# Brigalow Brewing Yeast



## Brownie (22/3/06)

Hi all,

I have a satchet of Brigalow Brewing Yeast (5g), not sure where or when I got it, but I have it.

Was in Big W t'other day and spied some in there being sold (regular price) for $0.99, now me thinks this yeast maybe of lesser quality than my regulars (Safale s-04 and Saflager s-23)

Does anyone have any opinions on this yeast.

P.S. The satchet has the words "Imported from Europe", I would suggest some marketting dude decided to put this on the packet.

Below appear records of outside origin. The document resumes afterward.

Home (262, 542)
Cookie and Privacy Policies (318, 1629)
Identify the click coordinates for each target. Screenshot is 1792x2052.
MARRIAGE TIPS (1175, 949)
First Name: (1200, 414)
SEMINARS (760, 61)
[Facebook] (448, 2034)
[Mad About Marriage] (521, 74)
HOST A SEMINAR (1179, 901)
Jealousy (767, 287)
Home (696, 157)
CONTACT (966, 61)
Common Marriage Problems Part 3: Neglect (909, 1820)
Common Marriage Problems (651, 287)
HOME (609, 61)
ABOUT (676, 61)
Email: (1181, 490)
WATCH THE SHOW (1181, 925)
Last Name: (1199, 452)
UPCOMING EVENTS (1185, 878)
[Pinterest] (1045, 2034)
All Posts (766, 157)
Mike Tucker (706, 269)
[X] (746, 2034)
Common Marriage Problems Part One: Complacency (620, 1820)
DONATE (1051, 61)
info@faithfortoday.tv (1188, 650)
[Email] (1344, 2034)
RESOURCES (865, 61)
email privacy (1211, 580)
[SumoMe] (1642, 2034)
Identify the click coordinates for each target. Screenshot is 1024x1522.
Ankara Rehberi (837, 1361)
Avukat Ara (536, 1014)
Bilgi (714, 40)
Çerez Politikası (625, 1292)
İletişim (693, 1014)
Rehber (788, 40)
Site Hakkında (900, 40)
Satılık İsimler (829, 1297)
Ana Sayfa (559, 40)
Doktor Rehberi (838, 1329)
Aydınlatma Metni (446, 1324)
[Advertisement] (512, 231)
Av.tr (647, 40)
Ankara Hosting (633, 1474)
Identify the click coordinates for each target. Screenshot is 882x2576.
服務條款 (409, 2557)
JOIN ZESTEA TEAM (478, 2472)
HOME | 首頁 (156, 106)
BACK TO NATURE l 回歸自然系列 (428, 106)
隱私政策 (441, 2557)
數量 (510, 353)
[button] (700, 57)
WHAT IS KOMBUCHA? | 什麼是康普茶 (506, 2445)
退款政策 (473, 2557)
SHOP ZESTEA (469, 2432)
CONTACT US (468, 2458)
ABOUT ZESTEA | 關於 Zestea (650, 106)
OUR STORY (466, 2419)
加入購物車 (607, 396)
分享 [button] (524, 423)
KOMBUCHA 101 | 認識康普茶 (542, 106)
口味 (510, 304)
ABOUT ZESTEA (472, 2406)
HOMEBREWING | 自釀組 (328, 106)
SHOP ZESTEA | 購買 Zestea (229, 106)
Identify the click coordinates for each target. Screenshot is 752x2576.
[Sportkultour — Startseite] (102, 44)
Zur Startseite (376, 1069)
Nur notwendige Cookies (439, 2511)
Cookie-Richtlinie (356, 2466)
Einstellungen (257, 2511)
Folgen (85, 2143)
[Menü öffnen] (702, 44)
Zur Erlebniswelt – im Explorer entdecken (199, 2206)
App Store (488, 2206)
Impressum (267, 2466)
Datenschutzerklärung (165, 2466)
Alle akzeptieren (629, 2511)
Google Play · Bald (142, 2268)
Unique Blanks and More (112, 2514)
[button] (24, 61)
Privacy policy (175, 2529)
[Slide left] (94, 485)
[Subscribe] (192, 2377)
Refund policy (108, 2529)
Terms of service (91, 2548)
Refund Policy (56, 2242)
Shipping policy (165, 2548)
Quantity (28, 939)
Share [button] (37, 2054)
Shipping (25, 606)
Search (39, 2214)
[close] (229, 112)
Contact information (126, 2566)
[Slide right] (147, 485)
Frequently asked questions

Look forward to your thoughts.

Brownie,


----------



## Duff (23/3/06)

I wouldn't trust anything like that to brew a beer with. Stick with the well known products like the Saf range in the dry types, or liquids. If you are doing a boil then toss the Brigalow yeast in at 10 minutes before flameout to act as a nutrient source. It's about all they're good for.

Cheers.


----------



## DrewCarey82 (23/3/06)

Used em and never had a problem, add it with the regular kit yeast and because of the extra yeast presence you'll get a more clean ferment.


----------



## Dunkel_Boy (23/3/06)

I would personally use it for nutrients.

Half a packet at a time for a 20L batch, just boil for 15 minutes with the wort. Or, you can use it in your starters; same deal. Alls you have to do is kill the yeast. Add some zinc sulphate, and you have $25 worth of product!


----------



## AndrewQLD (23/3/06)

More yeast does not always = a cleaner ferment or beer, in fact it is possible to overpitch yeast and introduce off flavours. Why bother buying extra yeast and adding it to a good quality product like the saf yeasts, you are only going to change the flavour profile of your beer. Also the Saf packets come with more than enough yeast for an average wort.

Cheers
Andrew


----------



## Beerpig (23/3/06)

Has anyone used this yeast?

It might be OK. A bit harsh to dismiss it just because it has Brigalow on the pack

Let's not be yeast snobs

Cheers


----------



## Dunkel_Boy (23/3/06)

AndrewQLD said:


> More yeast does not always = a cleaner ferment or beer, in fact it is possible to overpitch yeast and introduce off flavours. Why bother buying extra yeast and adding it to a good quality product like the saf yeasts, you are only going to change the flavour profile of your beer. Also the Saf packets come with more than enough yeast for an average wort.
> 
> Cheers
> Andrew
> [post="115855"][/post]​



You kill the yeast completely in the boil, and I can think of no better use for dodgy yeast than to feed a better yeast.


----------



## AndrewQLD (23/3/06)

Sorry Dunkelboy, crossed posts there, I was responding to post No.3 not yours. And I agree, the yeast could definately be used as a nutrient.

Cheers
Andrew


----------



## Duff (23/3/06)

Beerpig said:


> Has anyone used this yeast?
> 
> It might be OK. A bit harsh to dismiss it just because it has Brigalow on the pack
> 
> ...



Why not be a yeast snob since it's critical to the finished success of your beer?


----------



## Dunkel_Boy (23/3/06)

Buy some WLP-001 - now in a bright red packet form from Fermentis for only $4...


----------



## AndrewQLD (23/3/06)

Brownie, to respond to your original post, I personally wouldn't bother with the brigalow yeast, or for that matter most of the other yeasts that come under the tin lid. There is a reason why most brewers eventually try and change to the Brand name yeasts such as SAF and Danstar, and that is to improve their brews. Take a look at the danstar site Danstar and see the wealth of info you can read. Also these yeasts come in 11g packs, sufficient for pitching direct to your wort without having to make a starter. 5 g of yeast just is not going to give the same results.

Cheers
Andrew


----------



## DrewCarey82 (23/3/06)

AndrewQLD said:


> More yeast does not always = a cleaner ferment or beer, in fact it is possible to overpitch yeast and introduce off flavours. Why bother buying extra yeast and adding it to a good quality product like the saf yeasts, you are only going to change the flavour profile of your beer. Also the Saf packets come with more than enough yeast for an average wort.
> 
> Cheers
> Andrew
> [post="115855"][/post]​



Thats why I said kit yeast and not saf yeasts.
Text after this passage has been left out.